Beginning at the line that contains "Northfleet (19, 2133)", repeat every line of the listing exactly through the final one.
Top of Data listing
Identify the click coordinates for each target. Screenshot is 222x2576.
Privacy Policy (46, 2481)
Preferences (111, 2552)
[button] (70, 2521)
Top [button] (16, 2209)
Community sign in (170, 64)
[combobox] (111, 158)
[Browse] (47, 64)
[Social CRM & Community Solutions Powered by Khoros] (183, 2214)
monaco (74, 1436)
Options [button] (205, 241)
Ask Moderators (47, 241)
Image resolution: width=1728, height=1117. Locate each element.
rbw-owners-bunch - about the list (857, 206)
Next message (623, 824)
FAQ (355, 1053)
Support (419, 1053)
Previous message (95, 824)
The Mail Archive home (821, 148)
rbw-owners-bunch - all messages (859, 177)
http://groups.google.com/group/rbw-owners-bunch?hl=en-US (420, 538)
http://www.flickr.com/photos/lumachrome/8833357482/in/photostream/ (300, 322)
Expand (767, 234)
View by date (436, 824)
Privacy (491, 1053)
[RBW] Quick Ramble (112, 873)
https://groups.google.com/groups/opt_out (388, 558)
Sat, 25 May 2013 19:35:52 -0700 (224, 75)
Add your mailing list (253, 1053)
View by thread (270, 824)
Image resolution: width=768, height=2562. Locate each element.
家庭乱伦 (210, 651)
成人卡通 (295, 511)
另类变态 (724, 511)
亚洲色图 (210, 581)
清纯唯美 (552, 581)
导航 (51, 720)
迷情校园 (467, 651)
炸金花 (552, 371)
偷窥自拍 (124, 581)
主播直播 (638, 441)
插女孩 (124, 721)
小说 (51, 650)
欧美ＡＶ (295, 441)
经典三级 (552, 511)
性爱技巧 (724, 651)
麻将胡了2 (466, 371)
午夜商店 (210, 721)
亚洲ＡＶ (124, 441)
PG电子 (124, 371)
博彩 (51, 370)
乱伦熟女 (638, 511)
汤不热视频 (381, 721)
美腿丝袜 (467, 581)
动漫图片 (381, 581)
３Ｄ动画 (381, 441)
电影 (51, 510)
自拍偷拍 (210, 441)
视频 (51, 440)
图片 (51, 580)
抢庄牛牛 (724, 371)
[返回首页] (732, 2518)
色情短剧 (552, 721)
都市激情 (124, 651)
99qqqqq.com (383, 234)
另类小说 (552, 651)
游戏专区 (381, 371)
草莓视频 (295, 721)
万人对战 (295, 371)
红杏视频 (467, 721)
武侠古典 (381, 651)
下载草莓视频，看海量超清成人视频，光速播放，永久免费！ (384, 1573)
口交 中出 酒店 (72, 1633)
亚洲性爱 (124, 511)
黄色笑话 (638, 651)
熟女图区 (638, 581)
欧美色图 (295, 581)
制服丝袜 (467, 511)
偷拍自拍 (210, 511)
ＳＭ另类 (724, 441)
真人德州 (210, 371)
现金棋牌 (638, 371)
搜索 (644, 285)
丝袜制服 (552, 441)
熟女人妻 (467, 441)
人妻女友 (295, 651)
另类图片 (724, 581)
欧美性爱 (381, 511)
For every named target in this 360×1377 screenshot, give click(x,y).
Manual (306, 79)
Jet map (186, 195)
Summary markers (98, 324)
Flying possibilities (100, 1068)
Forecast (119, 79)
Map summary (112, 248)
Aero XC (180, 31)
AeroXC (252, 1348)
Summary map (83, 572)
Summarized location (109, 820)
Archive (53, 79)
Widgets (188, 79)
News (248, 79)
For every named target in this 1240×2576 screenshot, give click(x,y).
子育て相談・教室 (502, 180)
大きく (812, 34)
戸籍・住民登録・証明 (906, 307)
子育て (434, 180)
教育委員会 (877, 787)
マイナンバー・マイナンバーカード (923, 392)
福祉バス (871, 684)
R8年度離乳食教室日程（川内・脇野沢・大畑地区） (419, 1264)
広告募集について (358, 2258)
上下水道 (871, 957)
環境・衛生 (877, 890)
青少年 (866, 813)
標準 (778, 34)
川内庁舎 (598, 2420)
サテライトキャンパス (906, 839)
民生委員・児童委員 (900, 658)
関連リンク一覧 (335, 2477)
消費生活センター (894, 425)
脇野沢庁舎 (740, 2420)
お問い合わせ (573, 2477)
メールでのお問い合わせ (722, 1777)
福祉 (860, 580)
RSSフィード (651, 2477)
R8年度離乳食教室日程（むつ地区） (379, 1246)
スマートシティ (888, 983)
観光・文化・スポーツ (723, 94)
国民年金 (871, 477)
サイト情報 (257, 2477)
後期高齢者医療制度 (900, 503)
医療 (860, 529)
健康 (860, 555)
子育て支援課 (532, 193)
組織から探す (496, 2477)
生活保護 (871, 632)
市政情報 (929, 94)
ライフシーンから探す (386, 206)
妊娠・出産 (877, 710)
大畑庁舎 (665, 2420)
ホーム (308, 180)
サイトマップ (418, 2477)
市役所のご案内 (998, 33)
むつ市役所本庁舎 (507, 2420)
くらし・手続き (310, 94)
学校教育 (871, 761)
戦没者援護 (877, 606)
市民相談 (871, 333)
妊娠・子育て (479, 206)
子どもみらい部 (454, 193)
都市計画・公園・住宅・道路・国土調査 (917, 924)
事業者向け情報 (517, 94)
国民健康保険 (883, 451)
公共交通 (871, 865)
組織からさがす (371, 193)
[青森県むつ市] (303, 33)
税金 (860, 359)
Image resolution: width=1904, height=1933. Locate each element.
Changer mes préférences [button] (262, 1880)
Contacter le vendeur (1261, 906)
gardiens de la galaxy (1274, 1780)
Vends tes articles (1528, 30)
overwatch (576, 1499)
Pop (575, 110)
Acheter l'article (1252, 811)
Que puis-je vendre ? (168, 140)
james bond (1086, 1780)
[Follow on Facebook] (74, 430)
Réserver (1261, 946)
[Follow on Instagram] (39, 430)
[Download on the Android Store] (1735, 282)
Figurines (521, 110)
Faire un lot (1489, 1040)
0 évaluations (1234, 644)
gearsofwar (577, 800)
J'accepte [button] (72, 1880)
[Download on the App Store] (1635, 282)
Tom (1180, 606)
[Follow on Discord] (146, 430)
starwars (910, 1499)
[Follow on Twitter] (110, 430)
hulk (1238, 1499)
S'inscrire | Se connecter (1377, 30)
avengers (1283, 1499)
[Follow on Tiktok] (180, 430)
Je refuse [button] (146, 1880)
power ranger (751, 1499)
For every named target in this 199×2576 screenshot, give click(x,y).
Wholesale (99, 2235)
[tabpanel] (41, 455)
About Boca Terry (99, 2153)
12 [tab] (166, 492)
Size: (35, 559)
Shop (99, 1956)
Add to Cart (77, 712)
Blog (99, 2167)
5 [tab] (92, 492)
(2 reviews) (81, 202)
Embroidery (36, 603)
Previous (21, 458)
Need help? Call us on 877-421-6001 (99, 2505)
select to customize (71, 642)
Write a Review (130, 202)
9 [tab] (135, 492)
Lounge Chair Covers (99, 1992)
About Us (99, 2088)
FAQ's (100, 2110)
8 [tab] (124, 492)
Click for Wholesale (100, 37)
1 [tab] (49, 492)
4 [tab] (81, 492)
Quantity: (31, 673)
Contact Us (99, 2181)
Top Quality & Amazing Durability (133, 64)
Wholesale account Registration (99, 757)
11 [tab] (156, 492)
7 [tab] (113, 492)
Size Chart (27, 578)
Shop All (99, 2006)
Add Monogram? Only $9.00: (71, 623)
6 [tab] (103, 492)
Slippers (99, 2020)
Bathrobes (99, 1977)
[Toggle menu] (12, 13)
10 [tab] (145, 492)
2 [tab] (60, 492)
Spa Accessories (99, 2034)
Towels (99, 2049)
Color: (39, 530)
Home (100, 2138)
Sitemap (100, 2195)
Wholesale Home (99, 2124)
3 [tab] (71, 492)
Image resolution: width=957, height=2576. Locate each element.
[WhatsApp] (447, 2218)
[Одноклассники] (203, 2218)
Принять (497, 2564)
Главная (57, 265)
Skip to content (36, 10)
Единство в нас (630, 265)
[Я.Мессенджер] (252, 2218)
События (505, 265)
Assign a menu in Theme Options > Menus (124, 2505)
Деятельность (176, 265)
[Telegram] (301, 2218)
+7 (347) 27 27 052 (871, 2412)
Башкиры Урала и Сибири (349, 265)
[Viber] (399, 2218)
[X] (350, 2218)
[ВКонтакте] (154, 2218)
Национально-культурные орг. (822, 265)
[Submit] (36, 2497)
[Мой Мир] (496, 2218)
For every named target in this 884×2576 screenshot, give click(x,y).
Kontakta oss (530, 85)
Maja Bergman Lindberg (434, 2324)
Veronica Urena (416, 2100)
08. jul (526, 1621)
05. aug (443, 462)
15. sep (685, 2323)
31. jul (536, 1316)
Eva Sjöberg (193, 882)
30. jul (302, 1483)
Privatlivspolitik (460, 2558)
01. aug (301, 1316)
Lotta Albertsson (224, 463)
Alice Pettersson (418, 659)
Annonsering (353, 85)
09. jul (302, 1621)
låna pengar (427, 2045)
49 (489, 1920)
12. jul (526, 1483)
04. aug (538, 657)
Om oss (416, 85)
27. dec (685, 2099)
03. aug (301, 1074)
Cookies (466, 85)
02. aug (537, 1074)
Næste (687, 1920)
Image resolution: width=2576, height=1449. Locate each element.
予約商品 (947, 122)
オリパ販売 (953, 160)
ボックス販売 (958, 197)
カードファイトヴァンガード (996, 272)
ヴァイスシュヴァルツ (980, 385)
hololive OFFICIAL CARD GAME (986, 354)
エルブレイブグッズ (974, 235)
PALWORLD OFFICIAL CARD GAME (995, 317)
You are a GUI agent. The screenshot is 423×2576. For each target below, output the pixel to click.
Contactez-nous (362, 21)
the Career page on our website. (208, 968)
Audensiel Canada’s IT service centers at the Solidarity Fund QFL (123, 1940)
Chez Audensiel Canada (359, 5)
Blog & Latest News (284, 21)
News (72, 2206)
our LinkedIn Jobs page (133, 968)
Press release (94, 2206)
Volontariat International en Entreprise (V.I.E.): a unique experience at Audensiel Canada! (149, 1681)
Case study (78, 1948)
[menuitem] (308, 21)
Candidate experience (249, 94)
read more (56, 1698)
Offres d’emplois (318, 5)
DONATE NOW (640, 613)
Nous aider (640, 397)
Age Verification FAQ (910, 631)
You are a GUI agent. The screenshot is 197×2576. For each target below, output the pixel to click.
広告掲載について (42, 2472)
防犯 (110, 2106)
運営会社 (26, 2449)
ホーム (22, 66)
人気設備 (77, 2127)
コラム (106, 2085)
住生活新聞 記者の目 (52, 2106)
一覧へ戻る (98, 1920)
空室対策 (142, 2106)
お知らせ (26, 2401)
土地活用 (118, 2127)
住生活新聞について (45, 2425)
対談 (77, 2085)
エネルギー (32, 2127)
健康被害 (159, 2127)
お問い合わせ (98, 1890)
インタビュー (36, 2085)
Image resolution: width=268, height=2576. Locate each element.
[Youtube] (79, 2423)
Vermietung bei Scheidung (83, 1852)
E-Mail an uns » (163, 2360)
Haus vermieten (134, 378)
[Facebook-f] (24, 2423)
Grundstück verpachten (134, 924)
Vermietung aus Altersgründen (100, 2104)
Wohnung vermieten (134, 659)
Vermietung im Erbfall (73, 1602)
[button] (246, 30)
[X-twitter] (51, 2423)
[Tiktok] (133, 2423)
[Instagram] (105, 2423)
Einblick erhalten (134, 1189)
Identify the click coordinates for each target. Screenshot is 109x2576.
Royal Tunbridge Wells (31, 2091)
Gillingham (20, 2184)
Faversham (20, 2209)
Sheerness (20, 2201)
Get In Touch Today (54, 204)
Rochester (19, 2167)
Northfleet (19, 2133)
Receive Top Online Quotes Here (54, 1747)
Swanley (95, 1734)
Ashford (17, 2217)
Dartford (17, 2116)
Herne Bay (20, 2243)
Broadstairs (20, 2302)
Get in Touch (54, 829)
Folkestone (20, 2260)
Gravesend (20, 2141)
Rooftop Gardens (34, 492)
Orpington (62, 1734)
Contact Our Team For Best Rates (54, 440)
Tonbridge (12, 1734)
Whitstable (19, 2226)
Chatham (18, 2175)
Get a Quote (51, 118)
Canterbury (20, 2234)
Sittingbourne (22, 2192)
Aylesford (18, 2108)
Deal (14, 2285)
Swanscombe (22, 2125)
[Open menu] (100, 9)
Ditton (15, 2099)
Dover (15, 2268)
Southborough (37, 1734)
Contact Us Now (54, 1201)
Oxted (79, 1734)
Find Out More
Bottom of Data listing
Expected answer —
Northfleet (19, 2133)
Receive Top Online Quotes Here (54, 1747)
Swanley (95, 1734)
Ashford (17, 2217)
Dartford (17, 2116)
Herne Bay (20, 2243)
Broadstairs (20, 2302)
Get in Touch (54, 829)
Folkestone (20, 2260)
Gravesend (20, 2141)
Rooftop Gardens (34, 492)
Orpington (62, 1734)
Contact Our Team For Best Rates (54, 440)
Tonbridge (12, 1734)
Whitstable (19, 2226)
Chatham (18, 2175)
Get a Quote (51, 118)
Canterbury (20, 2234)
Sittingbourne (22, 2192)
Aylesford (18, 2108)
Deal (14, 2285)
Swanscombe (22, 2125)
[Open menu] (100, 9)
Ditton (15, 2099)
Dover (15, 2268)
Southborough (37, 1734)
Contact Us Now (54, 1201)
Oxted (79, 1734)
Find Out More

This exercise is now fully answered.